Marcas optam pela moda sustentável

Empresas se destacam por incluírem em seus processos o cuidado com o ambiente. O conceito conquista o mundo da moda e é foco do movimento Fashion Revolution

Mauro Belo Schneider e Ulisses Miranda

Há pouco mais de um ano e meio no mercado, a Mole Bags, de Caxias do Sul, conquista espaço internacional com suas bolsas feitas de sobras de couro. Há pontos de venda em Nova Iorque, em lojas famosas no Brooklyn, no México e representantes na China.

A produção tem mostrado crescimento, saltando de 150 unidades por mês, no início do ano, para as atuais 250. O grande diferencial da Mole é a junção entre o conceito de sustentabilidade e design.

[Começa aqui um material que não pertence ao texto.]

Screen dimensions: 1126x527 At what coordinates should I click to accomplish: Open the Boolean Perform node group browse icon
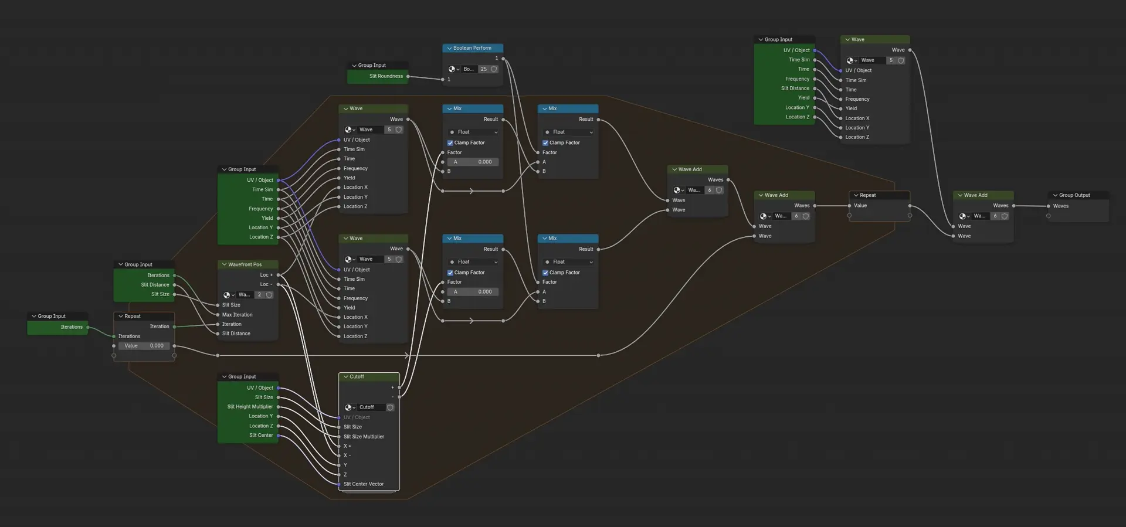coord(453,69)
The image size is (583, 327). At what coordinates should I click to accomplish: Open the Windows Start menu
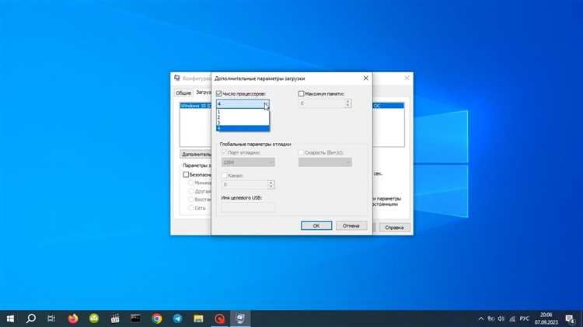(10, 318)
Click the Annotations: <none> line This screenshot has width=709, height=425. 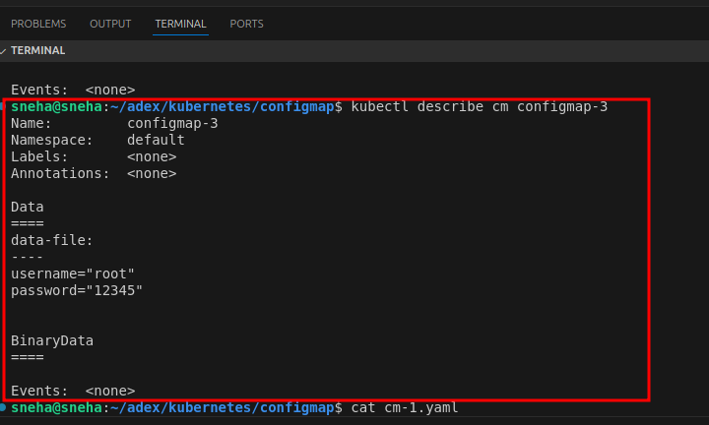point(94,173)
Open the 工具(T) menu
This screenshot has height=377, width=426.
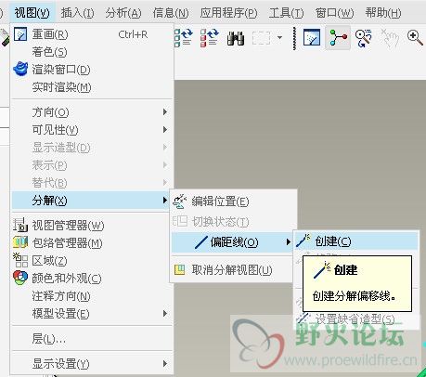(286, 13)
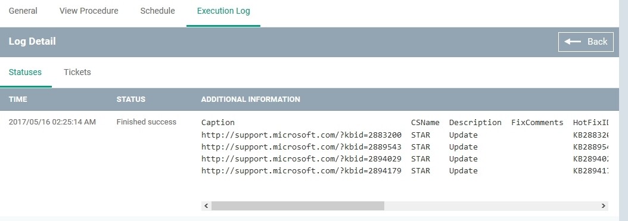The width and height of the screenshot is (628, 221).
Task: Click the ADDITIONAL INFORMATION column header
Action: (x=250, y=99)
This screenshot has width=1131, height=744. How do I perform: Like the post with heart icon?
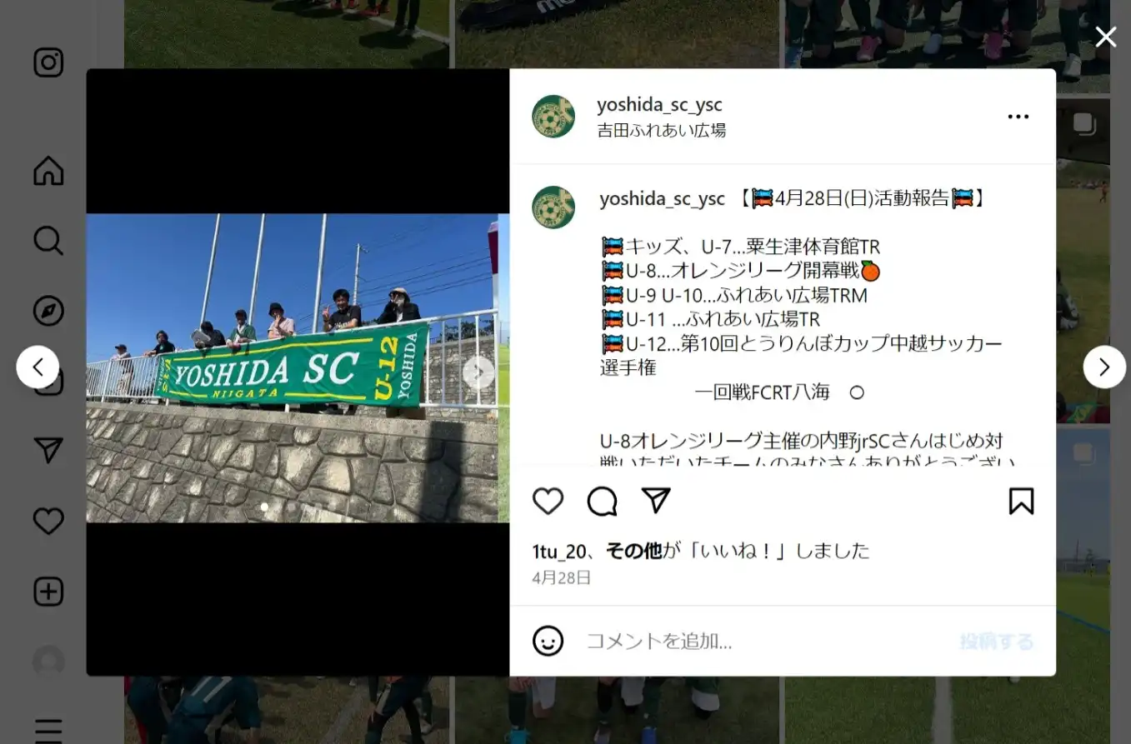(x=548, y=501)
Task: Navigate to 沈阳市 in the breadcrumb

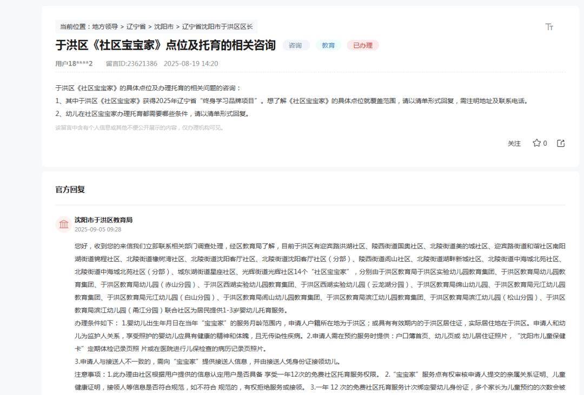Action: pos(164,26)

“Se não é bonito, não é sustentável, pois as pessoas não vão usar”, sentencia Fernanda Daudt, 42 anos, dona da marca ao lado da sócia Márcia Garbin, 45.
As bolsas da Mole são divididas em sete modelos, cada um com estilo único, uma vez que o couro é comprado em lotes da indústria calçadista. Isto, na verdade, é um ponto positivo, pois dá exclusividade às peças – vendidas a preços que variam entre R$ 230,00 e mais de R$ 1 mil (no caso do couro de pirarucu).

A internacionalização do negócio surgiu, ao mesmo tempo, de forma estratégica e natural, graças a vários projetos anteriores tocados por Fernanda e Márcia. Fernanda trabalhou, durante muito tempo, com pesquisa, o que a fez ter um olhar sobre o espírito deste tempo, em que produtos sustentáveis chegaram para ficar. Não são mais uma tendência.

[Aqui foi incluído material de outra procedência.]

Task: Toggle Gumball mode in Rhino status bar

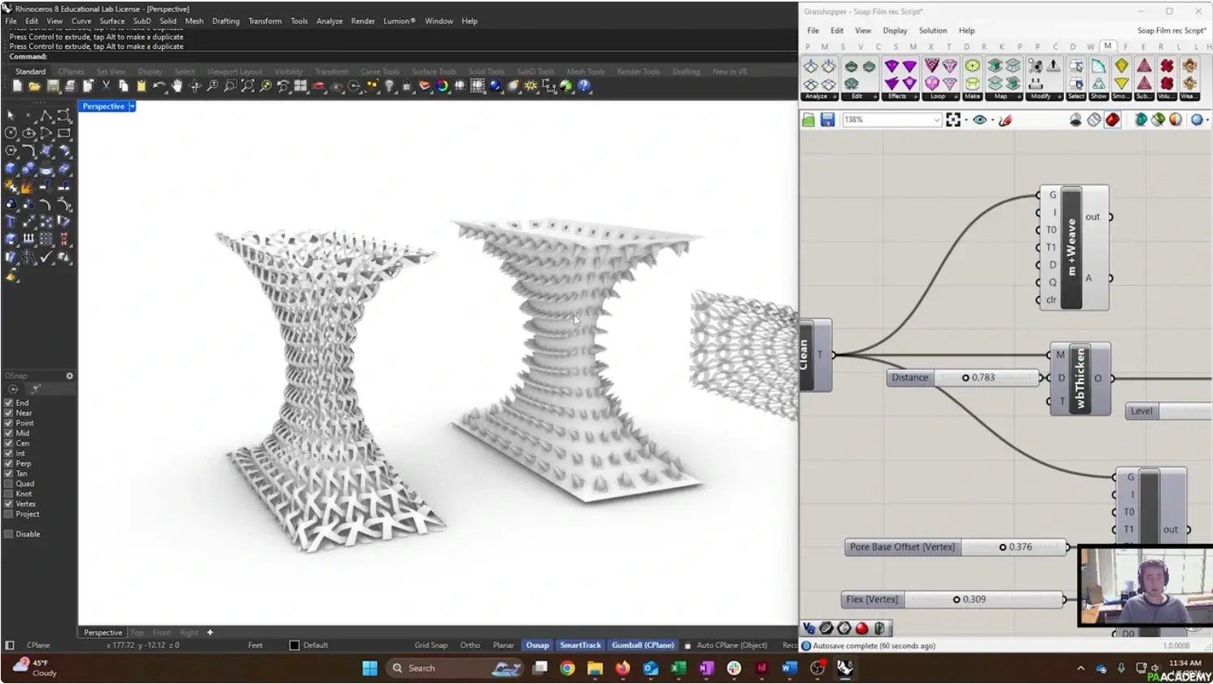Action: coord(642,645)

A fim de incrementar essa expansão fora do Brasil, a Mole marca presença em feiras e eventos. Recentemente, integrou o estande da Agência Brasileira de Promoção e Exportação e Investimentos (Apex) na SXSW, conferência de economia criativa realizada em Austin, no Texas. Os japoneses demonstraram muito interesse pelas criações da Mole, que agradam tanto homens quanto mulheres.

“Nosso melhor mercado é Nova Iorque. O mark-up (quanto do preço do produto está acima do seu custo de produção e distribuição) é maior lá”, detalha Fernanda, que atua há 20 anos no ramo de design e moda.

O processo de fabricação inclui a arrecadação de sobras da matéria-prima em curtumes do Vale do Sinos (o que resolve o problema de descarte da indústria) e o envolvimento de costureiras de Caxias – que fazem tudo à mão. Além da presença no exterior, há lojas parceiras em Porto Alegre, Rio de Janeiro e São Paulo. O e-commerce deve entrar no radar de investimentos em 2017, o que vai facilitar ainda mais o processo de venda.

Fernanda acredita que a preocupação com o ambiente “é uma necessidade do planeta e um desejo do consumidor”. Na agenda de próximas atividades estão previstos destinos como Califórnia e São Paulo (na feira Puro Design Handmade) ambas em maio.